If mid-summer heat waves get you down, perhaps it's time for a cool retreat!
This week's Grant's Getaway promises a refreshing escape as Grant goes aboard a small boat on a huge river.
He says it's the sort of adventure that may leave you feeling a million miles away from the city hubbub and noise in a sea kayak on the Columbia River.
Trying something new and risky takes courage, but if you're convinced that it's right for you, the risk can often pay off with unique adventures.
Safety is everything when Steve Gibons, owner of Scappoose Bay Kayaking, gathers paddlers together on the dock at Scappoose Bay Marina.
Chris McOmie and I joined Steve, his wife, Bonnie, and a half dozen other adventurers for a daylong kayaking excursion.
The first step: we slid into the cozy confines of the small cockpits of a smooth sided 14-foot long tandem sea kayak.
We listened intently as Steve explained a basic rule of kayak recreation: First, a reassuring fact: more people tip over at the dock than any other place on the water - either getting in or out."
Many of our fellow paddlers were like us - relative newcomers to the recreation and to this stretch of Multnomah Channel at Scappoose Bay.
It's a place where tide and weather can change in a heartbeat.
But on this gentle summer's day, the bay and the nearby Columbia River were smooth and calm, so no need for us to worry.
Instead, we used our time to practice the basic forward and reverse paddle strokes that Steve taught us - paddle strokes that we would soon put to good use.
"We're going to paddle out of Scappoose Bay and down the channel," explained Gibons, the lead guide for our afternoon paddle trip: "Our ultimate goal will be the northern end of Sauvie Island and a beautiful little area called Cunningham Slough. Remember, this is not an Olympic event - it's all about taking our time and enjoying the wildlife that's in the bay itself."
Finding a comfort zone on the glassy water came easy on a day that was filled with summer's glory - clear skies, a gentle breeze and outgoing tide to ease our downriver journey.

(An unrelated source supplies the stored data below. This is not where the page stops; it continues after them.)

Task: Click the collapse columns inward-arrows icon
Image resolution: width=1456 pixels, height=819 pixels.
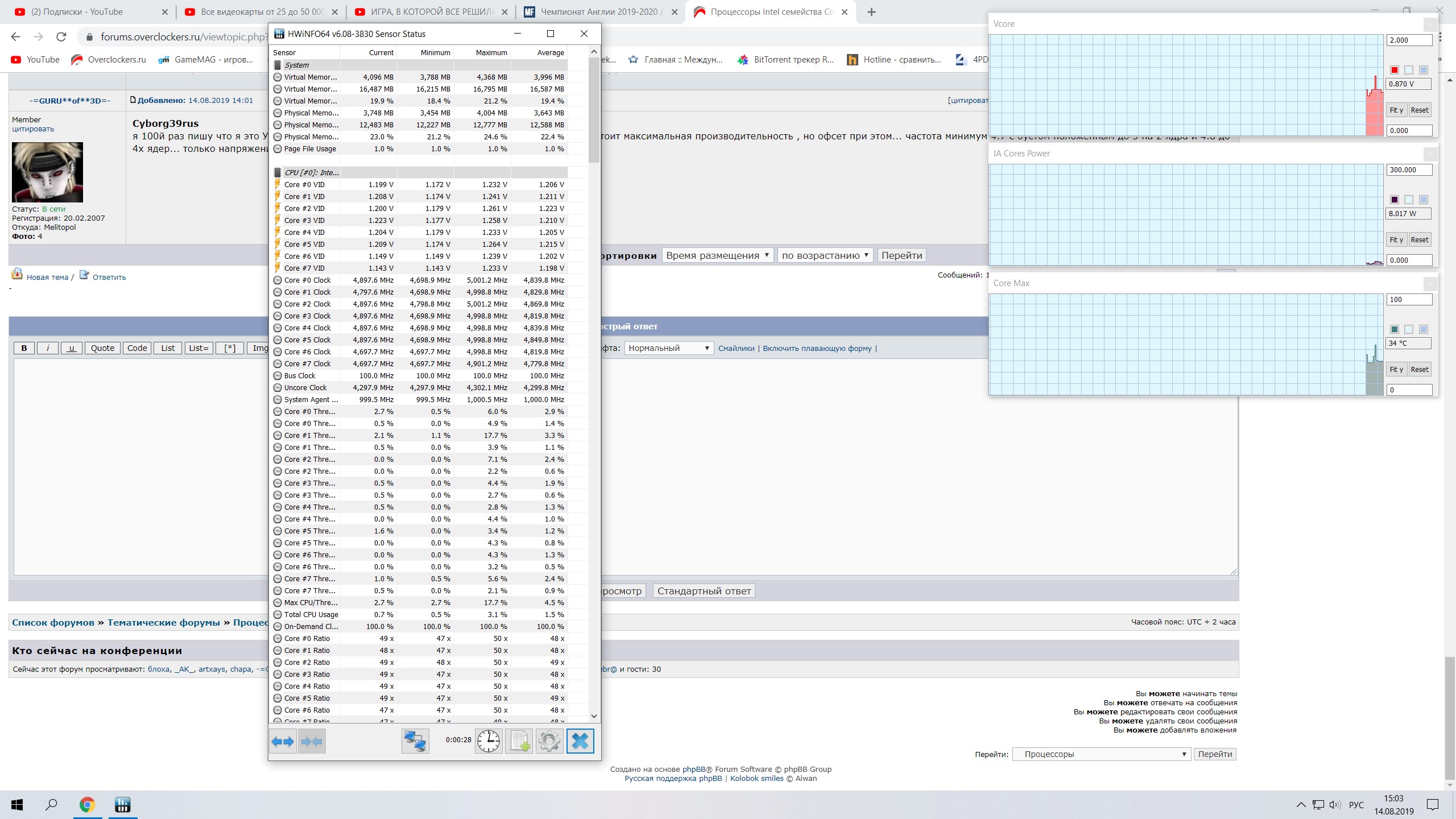Action: coord(312,741)
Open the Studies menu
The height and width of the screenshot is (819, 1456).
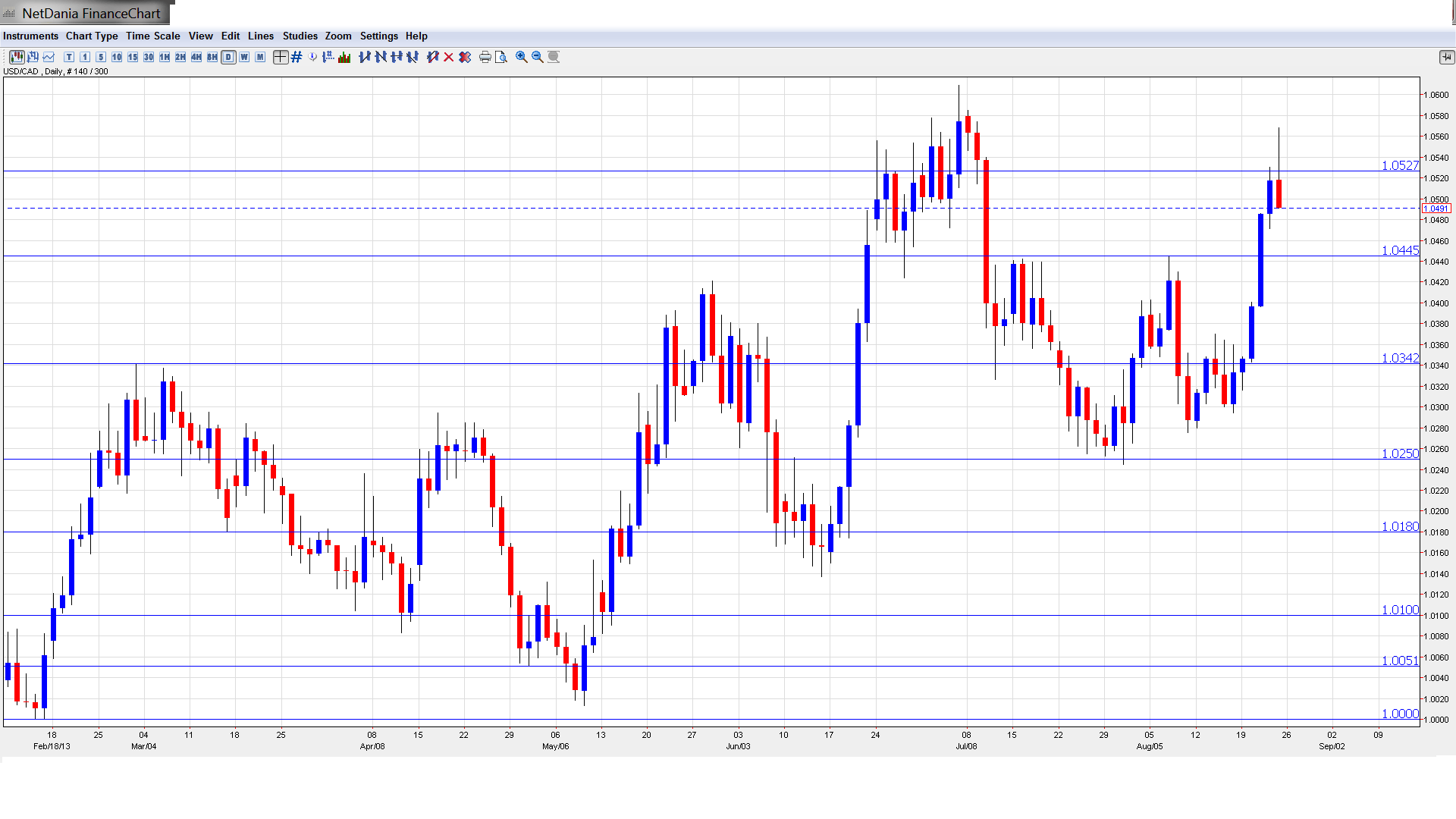tap(300, 36)
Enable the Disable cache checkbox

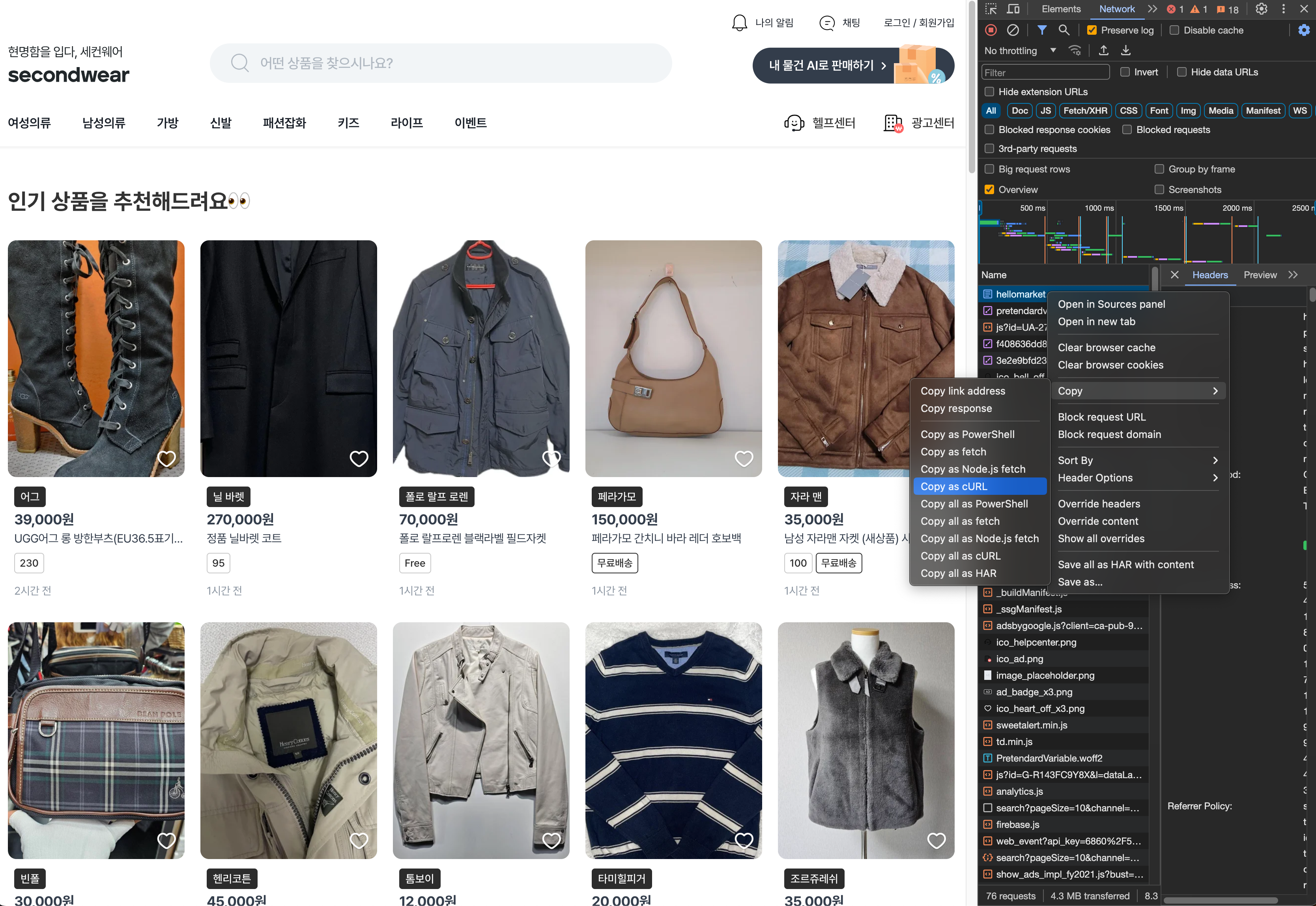1174,30
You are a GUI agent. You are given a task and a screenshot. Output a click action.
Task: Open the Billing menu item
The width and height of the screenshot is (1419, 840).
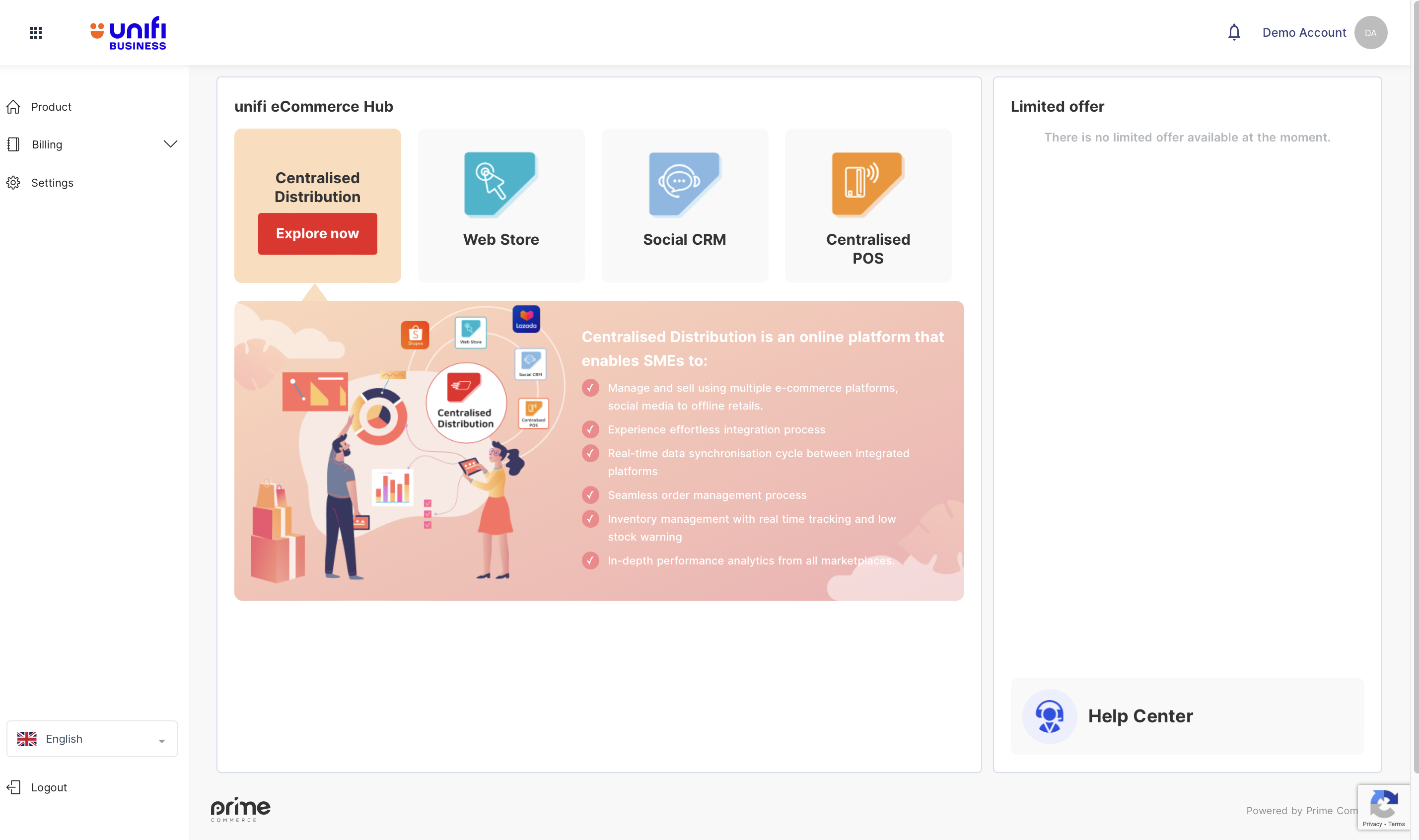(x=47, y=145)
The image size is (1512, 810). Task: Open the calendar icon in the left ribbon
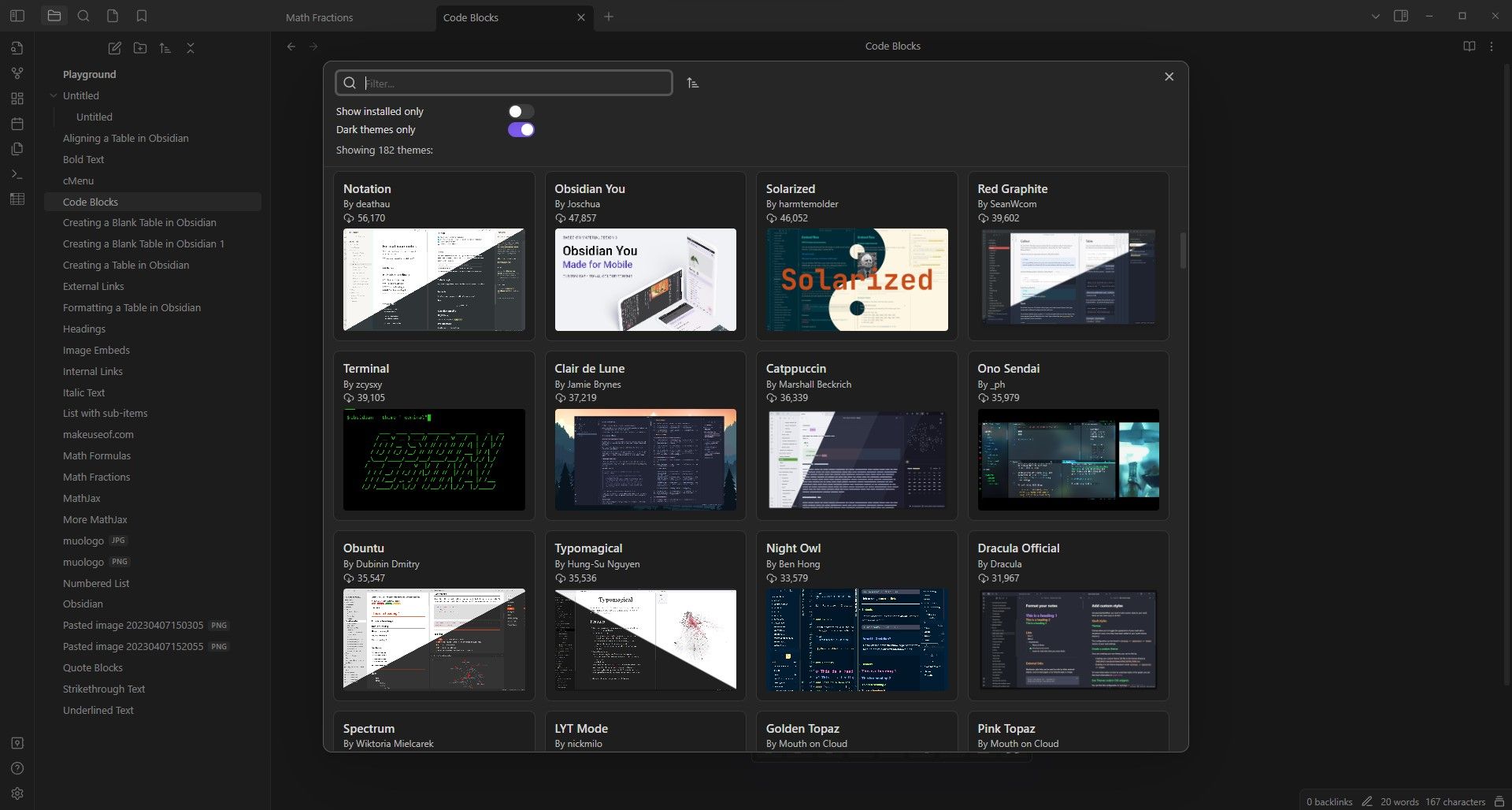(x=17, y=124)
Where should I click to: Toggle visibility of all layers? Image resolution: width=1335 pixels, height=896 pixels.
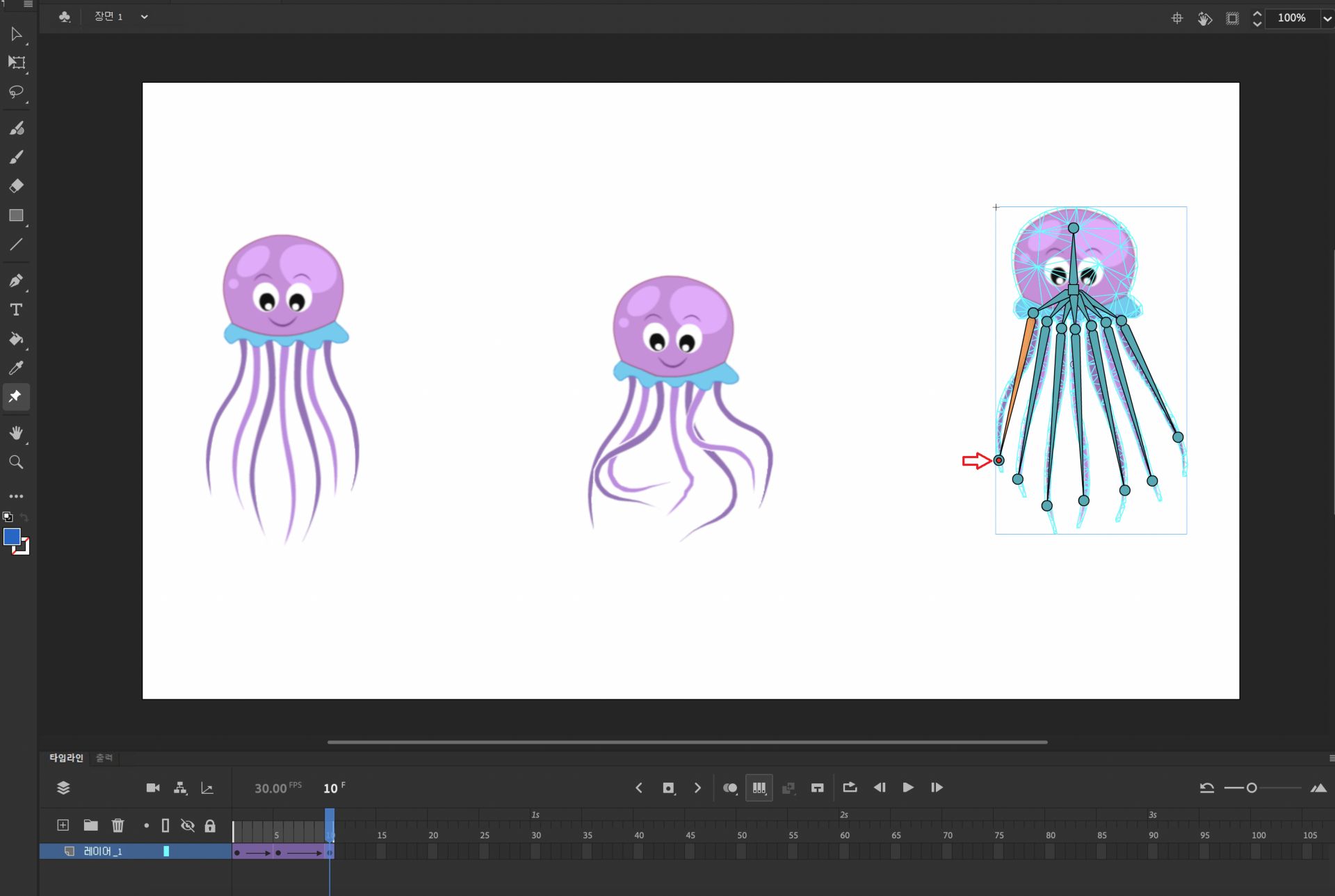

More importantly, our small group of paddlers seemed to have the river all to ourselves on a stretch of Columbia River backwater that's largely overlooked by most folks.
Steve explained that summertime low water conditions kept the motorboat crowd off this area of water:
"Since sea kayaks draw only four inches of water, we have easy access into tiny bays and sloughs - it provides a unique opportunity to see many different wildlife species like herons, eagles, osprey and black tail deer."
Bonnie Gibons is also a partner in the decade-old kayak rental and touring company.
She explained: "Unless you get out into nature, you can't experience it. Kayaking is the best way to experience wildlife because we are so quiet and can slowly paddle our way up close."
Fellow paddler, Randy Wiltgen, agreed and offered that there are hundreds of miles of watery trails across the Portland area - plus, many more miles along the coast - protected from wind and bad weather:
"You often feel like you're a million miles away from people and yet you're not! And you see so much that you never see from shore - so many wildlife species allow you to get really close. It's exciting!"
It is certainly that - and much more - a time and place where nature's touch restores your soul.